Defective Depuy Hip Replacement Lawyers
If you have suffered with a defective Depuy hip replacement please contact our medical defect device lawyer. We can review your case free of charge and if we take your case and don't win, you wont pay.
Not so long ago, alleging that Johnson & Johnson was responsible for dangerous defective products, such as their defective hip replacement implants, would have been unbelievable.
Many parents, including myself, trusted Johnson & Johnson to produce safe and reliable products that could be used on ourselves as well as our children, with peace of mind that you rarely find nowadays.
Unfortunately, consumers have been burnt once again. Many of those who used these defective products are left relatively unharmed, but others are not as lucky. Having seen product manufacturers put profit over safety time after time, this particular transgression is heartbreaking to witness when it comes from a company that was universally trusted.
What Went Wrong With the Depuy Hip Replacements?
It has been over two years since Johnson & Johnson received their first complaint regarding this defective product, and only a few months since they issued a full recall. On August 26, 2010, DePuy Orthopaedics, Inc. a subsidiary of Johnson & Johnson, issued the voluntary recall of its ASR XL Acetabular System and ASR Hip Resurfacing System. Shortly after, DePuy Orthopaedic's president issued the following statement: "We regret that this recall will be concerning for patients, their family members, and surgeons. We are committed to assisting patients and health care providers by providing information through multiple channels and paying for the cost of doctor visits, tests, and procedures associated with the recall."

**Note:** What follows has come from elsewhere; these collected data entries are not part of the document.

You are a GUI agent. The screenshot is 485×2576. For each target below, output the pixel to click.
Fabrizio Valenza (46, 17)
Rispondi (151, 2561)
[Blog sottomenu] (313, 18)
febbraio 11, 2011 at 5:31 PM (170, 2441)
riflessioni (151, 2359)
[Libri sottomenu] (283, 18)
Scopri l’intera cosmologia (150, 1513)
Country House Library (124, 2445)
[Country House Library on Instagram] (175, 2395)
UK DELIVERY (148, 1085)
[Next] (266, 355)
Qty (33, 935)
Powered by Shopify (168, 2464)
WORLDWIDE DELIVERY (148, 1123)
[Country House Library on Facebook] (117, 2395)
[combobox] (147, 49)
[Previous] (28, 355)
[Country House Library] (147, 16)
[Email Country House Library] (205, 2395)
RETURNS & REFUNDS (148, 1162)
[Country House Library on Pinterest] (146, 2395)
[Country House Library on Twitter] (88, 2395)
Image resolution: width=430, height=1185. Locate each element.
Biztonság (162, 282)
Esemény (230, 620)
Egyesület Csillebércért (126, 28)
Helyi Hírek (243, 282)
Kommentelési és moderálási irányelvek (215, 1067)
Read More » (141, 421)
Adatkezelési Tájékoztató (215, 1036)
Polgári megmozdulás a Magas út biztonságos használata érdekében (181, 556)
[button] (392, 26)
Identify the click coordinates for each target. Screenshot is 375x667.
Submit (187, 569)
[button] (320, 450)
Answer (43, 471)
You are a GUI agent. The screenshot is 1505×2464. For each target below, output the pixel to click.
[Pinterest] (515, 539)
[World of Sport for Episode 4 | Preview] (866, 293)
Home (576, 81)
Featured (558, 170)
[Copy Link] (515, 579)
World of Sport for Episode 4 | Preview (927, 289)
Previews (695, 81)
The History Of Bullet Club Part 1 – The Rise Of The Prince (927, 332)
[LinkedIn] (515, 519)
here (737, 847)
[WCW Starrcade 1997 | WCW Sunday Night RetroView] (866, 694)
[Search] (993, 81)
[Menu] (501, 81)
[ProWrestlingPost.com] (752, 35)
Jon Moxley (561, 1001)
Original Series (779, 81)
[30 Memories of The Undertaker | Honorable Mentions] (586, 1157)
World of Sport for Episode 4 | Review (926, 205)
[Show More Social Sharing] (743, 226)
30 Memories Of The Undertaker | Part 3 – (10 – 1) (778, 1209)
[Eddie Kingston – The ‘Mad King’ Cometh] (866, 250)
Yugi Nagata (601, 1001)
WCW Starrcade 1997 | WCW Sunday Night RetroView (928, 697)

Unfortunately, it seems as though Johnson & Johnson/DePuy had been previously aware of these product defects. In December of 2009, DePuy withdrew several ASR units and reported that they would do so globally in 2010.
In March of 2006, DePuy had issued letters to doctors warning them that the ASR units were more likely to fail, depending on the patient. Depuy stated that smaller patients, such as women and those with weak bones, had a higher likelihood of the unit failing. This did not stop DePuy from marketing the product worldwide until the full recall.
Defective Product Symptoms Associated with Depuy
If you think that you may be suffering from a defective ASR device, contacting your physician is essential. Johnson & Johnson is claiming to take care of all expenses that result from this defective product, although it is unknown how reliable that statement is. Taking care of your health should be your number one priority. For those that have the defective ASR device, it is very common to undergo revision surgery because the device can deteriorate and fail completely. Experiencing any of the following symptoms could be a sign that your unit is defective.
- Swelling
- Thigh or groin pain
- Hip pain
- Sharp pain while walking
- Pain when rising from a chair
- Pain while carrying objects
If you or a loved one has a defective ASR unit, call our products liability attorneys for a free professional evaluation of your case by attorneys who have represented over 12,000 clients since 1978. You will experience award winning representation and outstanding personal service by a friendly law firm in a comfortable environment. Call 949-203-3814 to speak with one of our Depuy lawyers.
DePuy Hip Replacement Recall -- They Knew it was a Failed Product
Call it emotion, greed, opportunity or a gamble gone bad, an executive email from Johnson & Johnson belied the fact that the company knew the product would fail prematurely in significant numbers.
An entire year before recalling the artificial hip, an executive at Johnson & Johnson reported in an internal e-mail that the Food and Drug Administration had refused to approve the device. Their reasoning, plain and simple, was that company studies showed failed prematurely in "significant" numbers, requiring repeat surgeries for patients.
During the eight years the DePuy A.S.R. artificial hip was on the market, it was used in an estimated 93,000 people globally. A related device that did pass scrutiny in the U.S. was used in domestically in 30,000 patients. Both items are now in full recall after mass, short term post-surgical failures.
The e-mail at issue was written in August 2009 by a vice president of Johnson & Johnson subsidiary, DePuy Orthopaedics, just days after the F.D.A. confidentially notified the device maker that it would not approve one version of the hip for sale in this country. In the e-mail, the executive, Pamela Plouhar, explained the reasons for the agency's decision to three other top executives, including DePuy's president at the time, David Floyd.
DePuy does not appear to have violated any laws by not publicly releasing the F.D.A. ruling, which was contained in a so-called nonapprovable letter. The F.D.A., as a matter of policy, does not release such decisions, saying that they may contain confidential business information.
However, on a grander scale of things, DePuy's decision not to publicize the agency's findings to doctors, patients and others while continuing to market the device and profit by it globally, may undercut its defense in the over 5,000 related lawsuits pending against it.